PASSAGE PROVIDED:
# DOS



## MF-Alpines (Mar 29, 2010)

Have my first encounter with DOS. What are the causes of DOS? Is my soap still usable? I made the batch as an experimental (LOL - all my batches are experimental) face soap for my Combo skin. Recipe is as follows:

32 oz oils

AKO 4.16 oz
CO 6.4 oz
OO 1.6 oz
SO 1.6 oz
Lanolin .64 oz
Lard 17.6 oz

Used 4.9 oz GM and 4 oz Aloe juice for liquid. Added 4 oz pureed cucumber and 2 tsp Kaolin white clay at trace. No gel.

Any ideas?


----------



## Guest (Nov 18, 2010)

Cindy are you sure its DOS, or the clay that might not have gotten mixed in good..Clay can be hard to mix into your soap when added at trace.. I add it right into the lye mix and stick blend it before adding to the oils.. 
Even so its still good soap, its just the appearance.. DOS does not hurt the final product... 
No one knows what causes DOS, some claim they do, but it pops up in all kinds of recipes, all temps etc... even chemists do not know what causes DOS in handmade soaps... 
Barb


----------



## MF-Alpines (Mar 29, 2010)

Would white clay turn orange? They almost look like the calendula petals (but round), except that I had not used the oo with calendula for this recipe.

Thanks for the tip on the clay. When I used the green french clay, I made sure I added it at light trace so that I could get it mixed in. The white clay in the above recipe, maybe I didn't mix it in good enough (it was my first try with clay). I'm finding I'm having a harder time mixing small batches than larger ones.

Thanks for the help.


----------



## Huminbird (Jul 22, 2008)

So, for a little while there I thought I was getting DOS in every batch. Nope, I was burning my milk a lot more and tiny chunks of burnt milk would show up in the cut soap. It doesn't look great and I throw those into my sale pile but it doesn't hurt anything. My customers know they are not getting a perfect spotless bar of mass produced soaps. I have never had anyone complain about the little blemishes that my soap sometimes gets.

This may or may not be your problem of course but I hope it helps.


----------



## NubianSoaps.com (Oct 26, 2007)

If SO is soybean oil, that can be your culprit. Also keep Apricot Kernel Oil in the fridge, oils as they age and go rancid can do this also. Are you getting your AKO for a super good price to be using it in soap, especially as that much of your percentage?

SHORT PROBLEM A:
Return every line of the entries below that contains the string "dimensions".

(Pointing entries for text and elements)
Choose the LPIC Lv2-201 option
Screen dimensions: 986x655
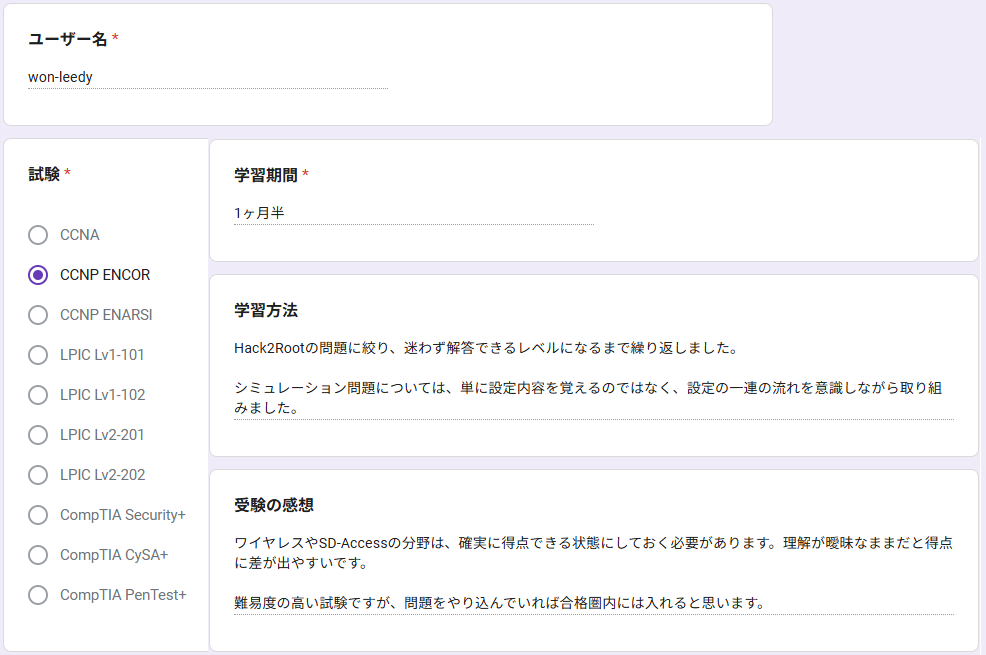38,435

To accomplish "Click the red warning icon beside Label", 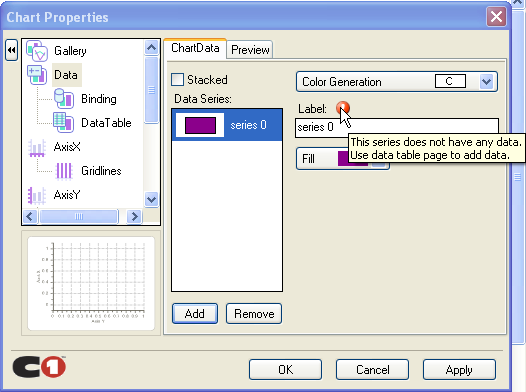I will tap(343, 108).
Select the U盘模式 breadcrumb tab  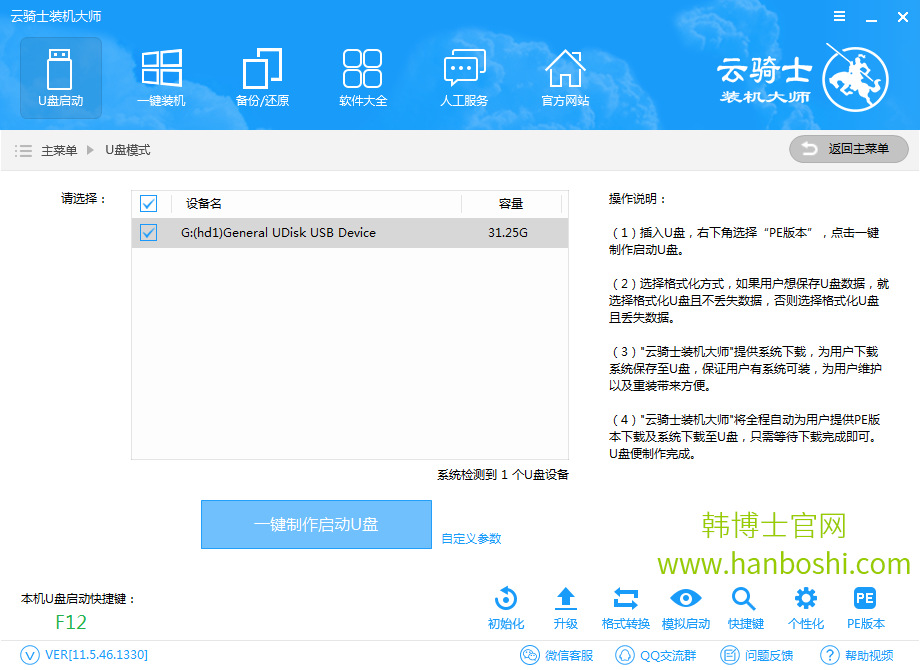point(130,149)

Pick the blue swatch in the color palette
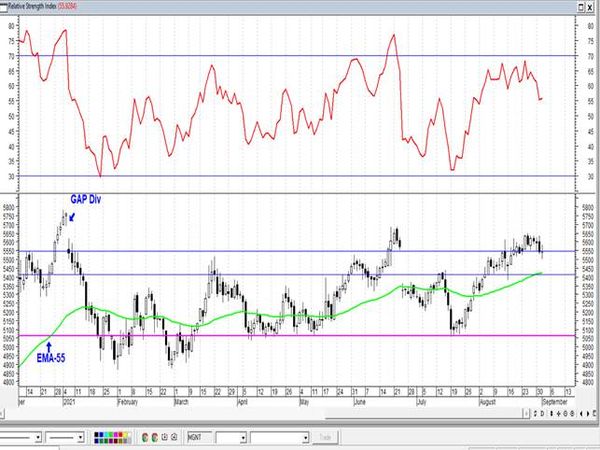101,434
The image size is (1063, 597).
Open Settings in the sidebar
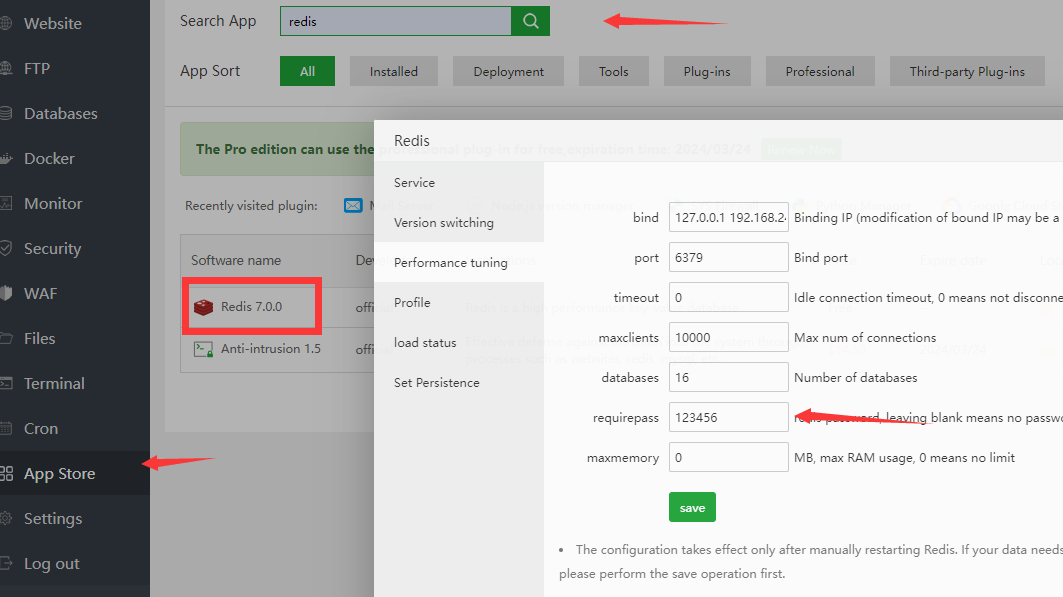tap(52, 519)
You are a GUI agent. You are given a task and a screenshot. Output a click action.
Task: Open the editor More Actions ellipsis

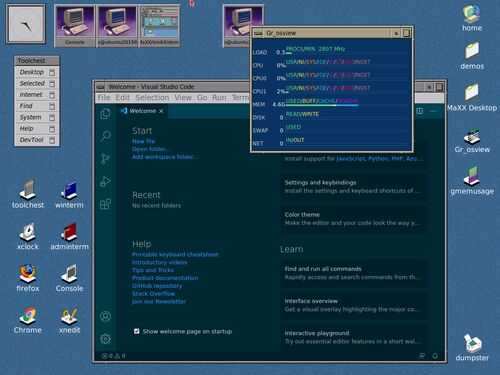click(433, 111)
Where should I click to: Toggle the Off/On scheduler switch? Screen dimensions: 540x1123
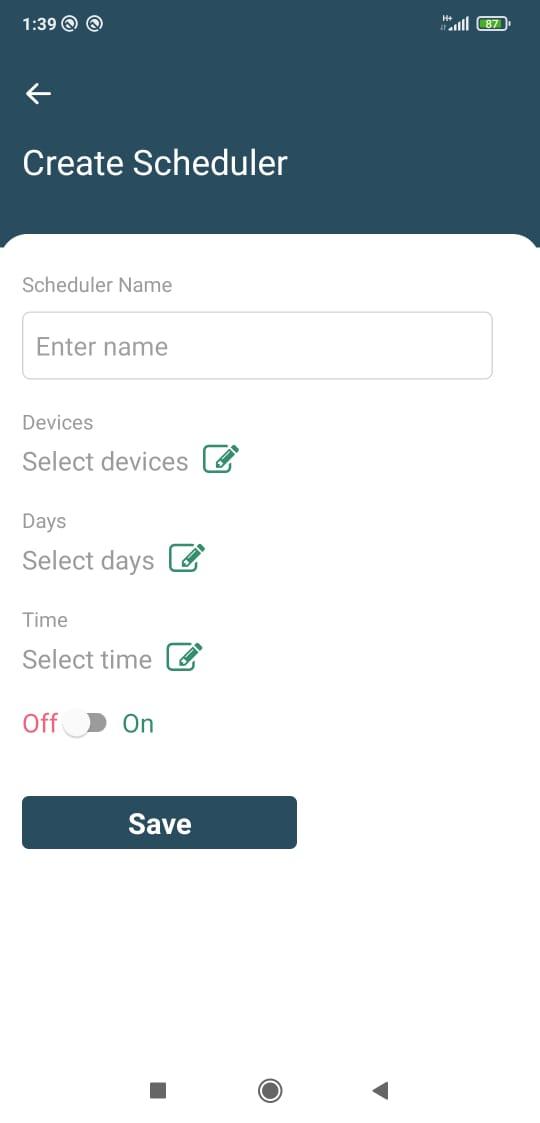(85, 723)
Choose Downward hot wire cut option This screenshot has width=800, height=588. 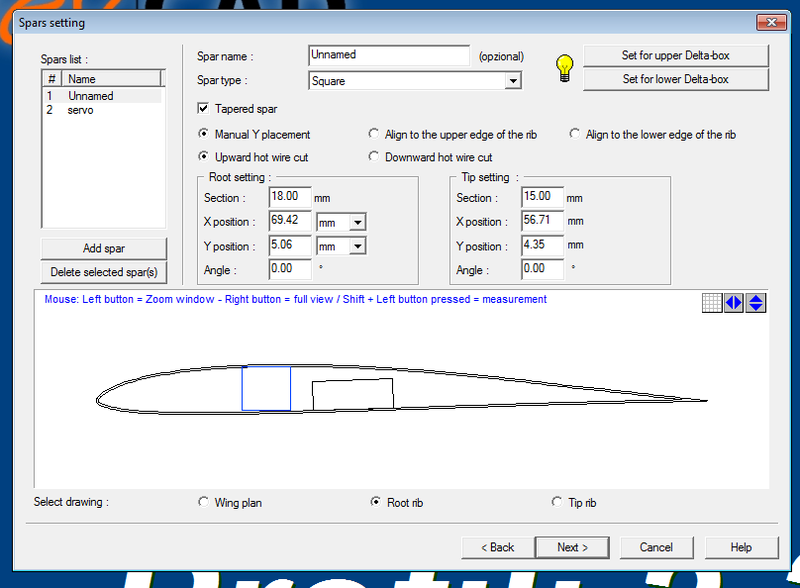pos(375,157)
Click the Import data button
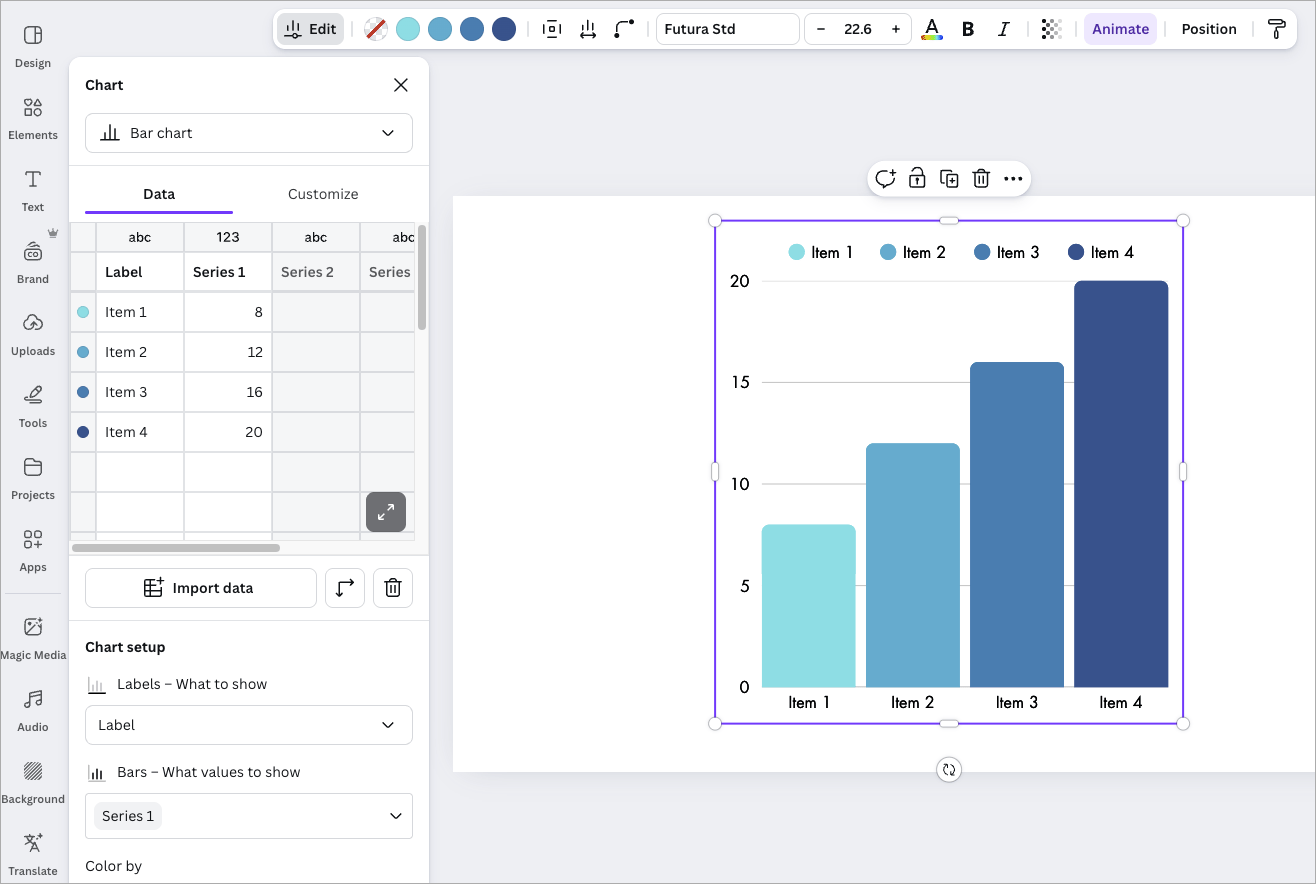Image resolution: width=1316 pixels, height=884 pixels. pos(200,588)

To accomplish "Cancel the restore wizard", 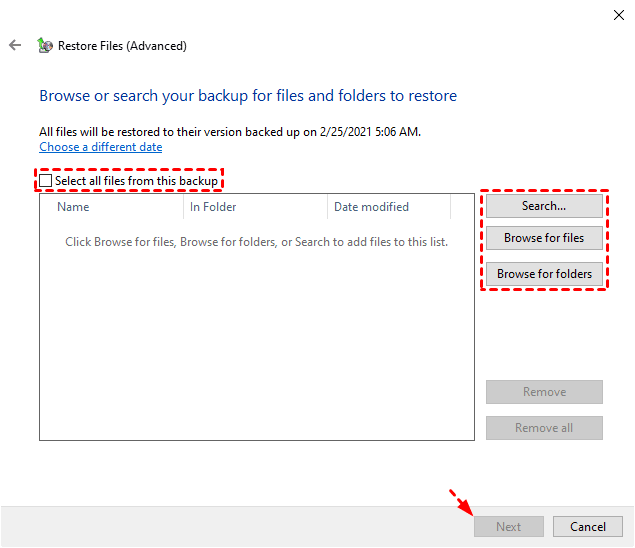I will pos(588,527).
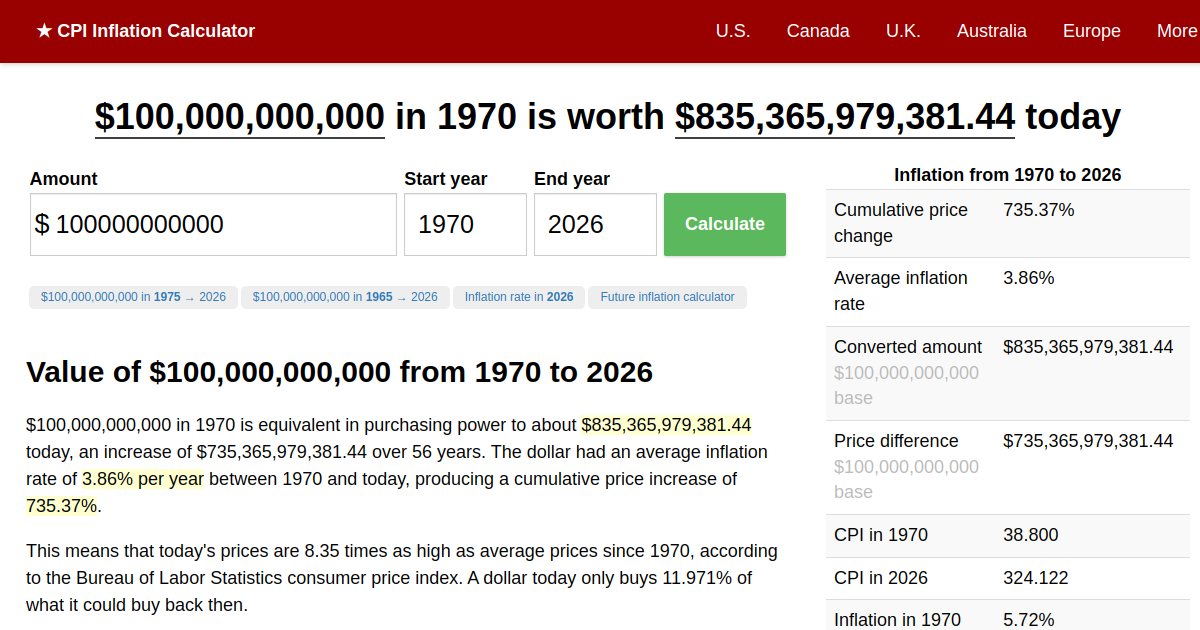Select the U.S. navigation menu item
Screen dimensions: 1200x630
tap(733, 31)
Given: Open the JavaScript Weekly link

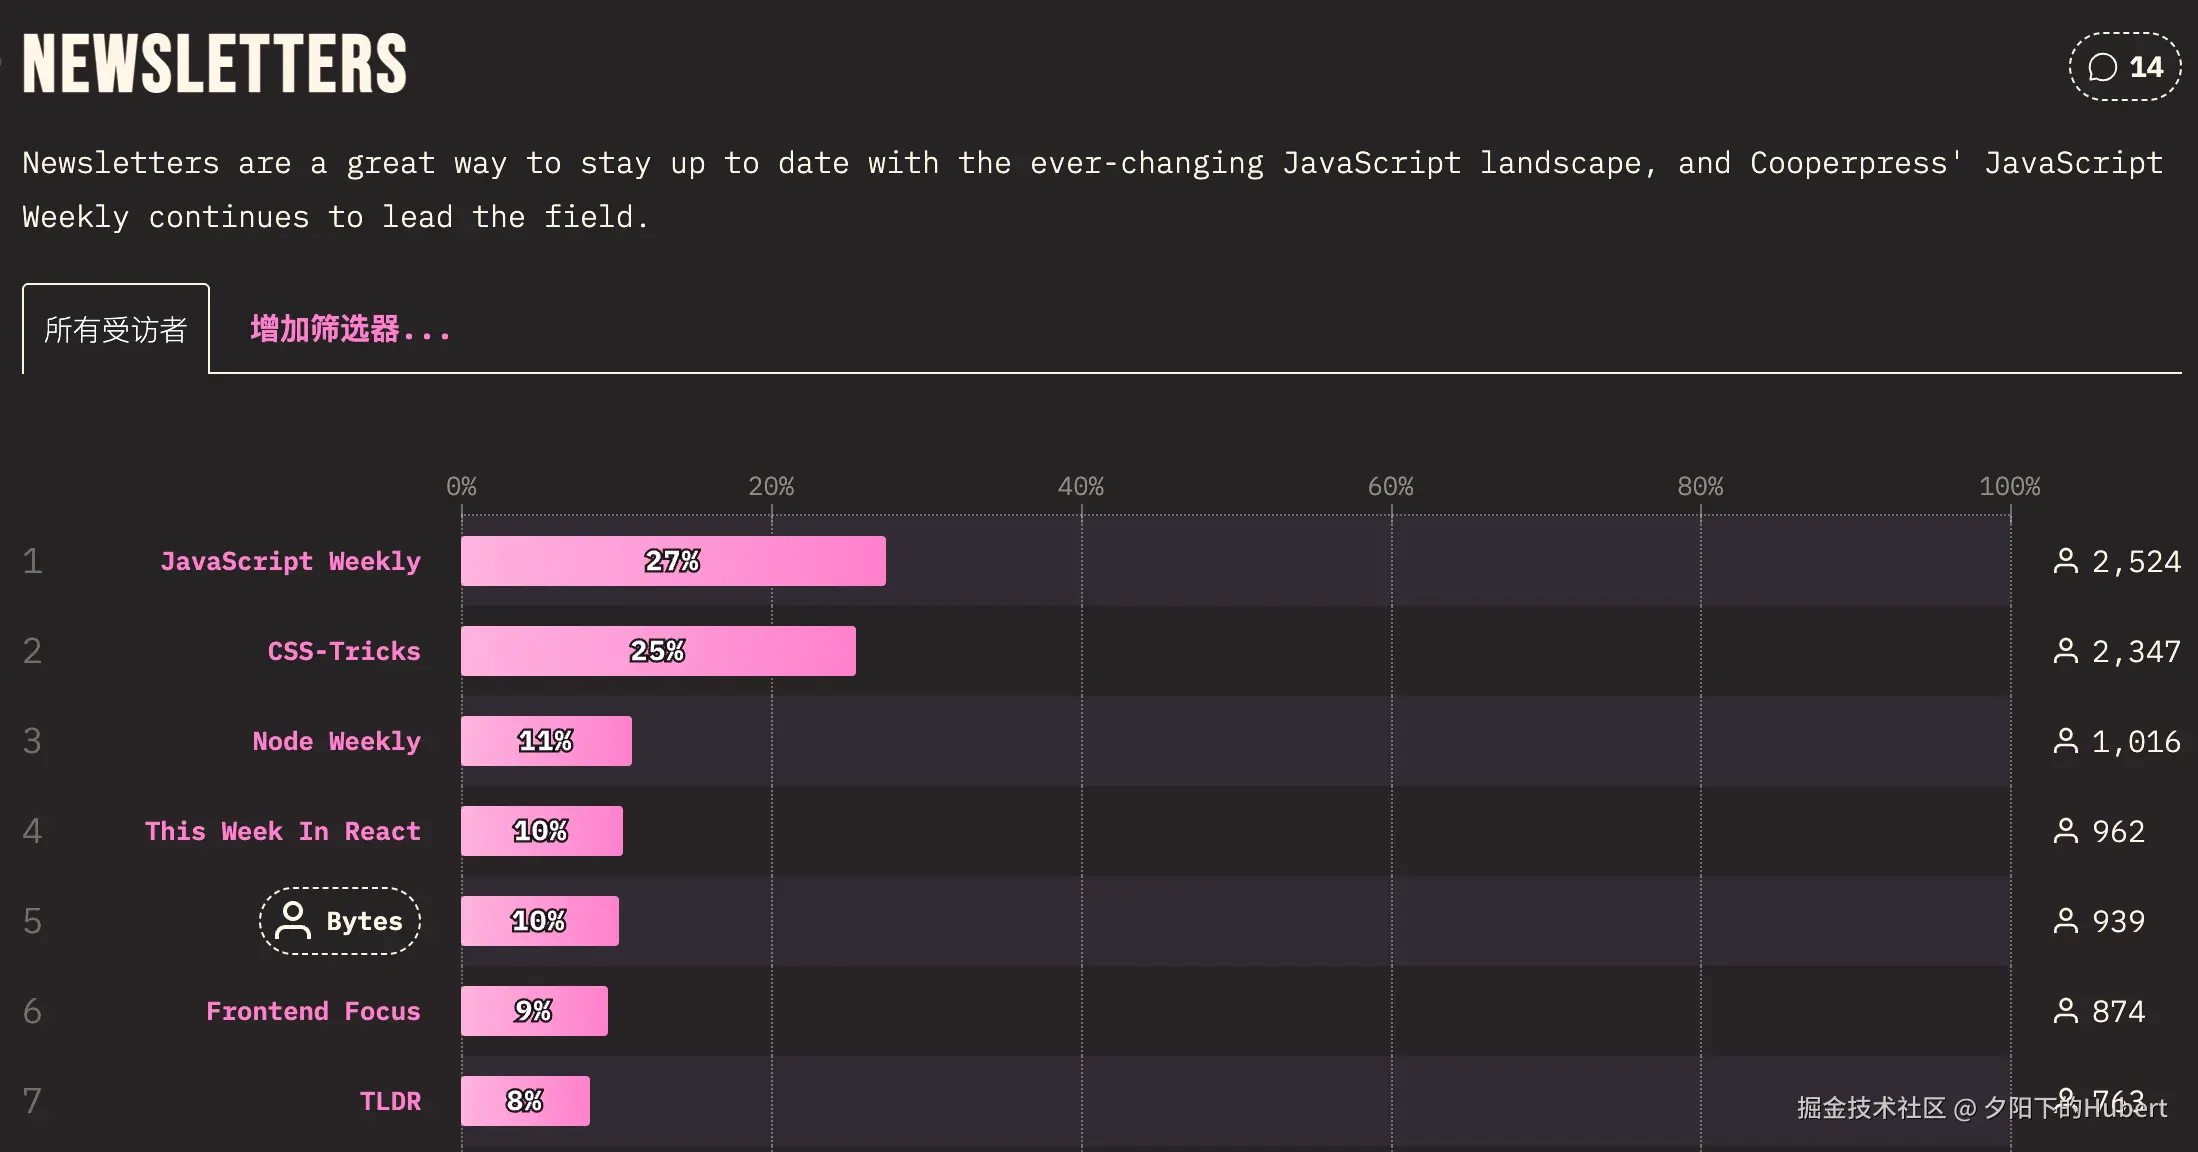Looking at the screenshot, I should pyautogui.click(x=290, y=561).
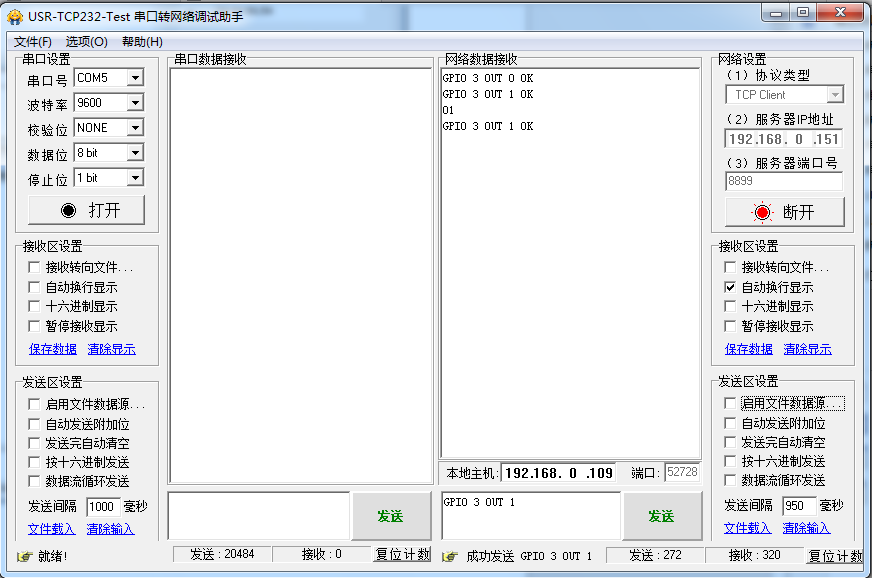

SHORT PROBLEM B:
In the forum thread, which oil does the NubianSoaps.com post advise keeping in the fridge?

WRITTEN SOLUTION A:
Screen dimensions: 986x655
Where should I click to: Toggle the Off/On scheduler switch? Screen dimensions: 540x1123
Screen dimensions: 1200x630

WRITTEN SOLUTION B:
Apricot Kernel Oil.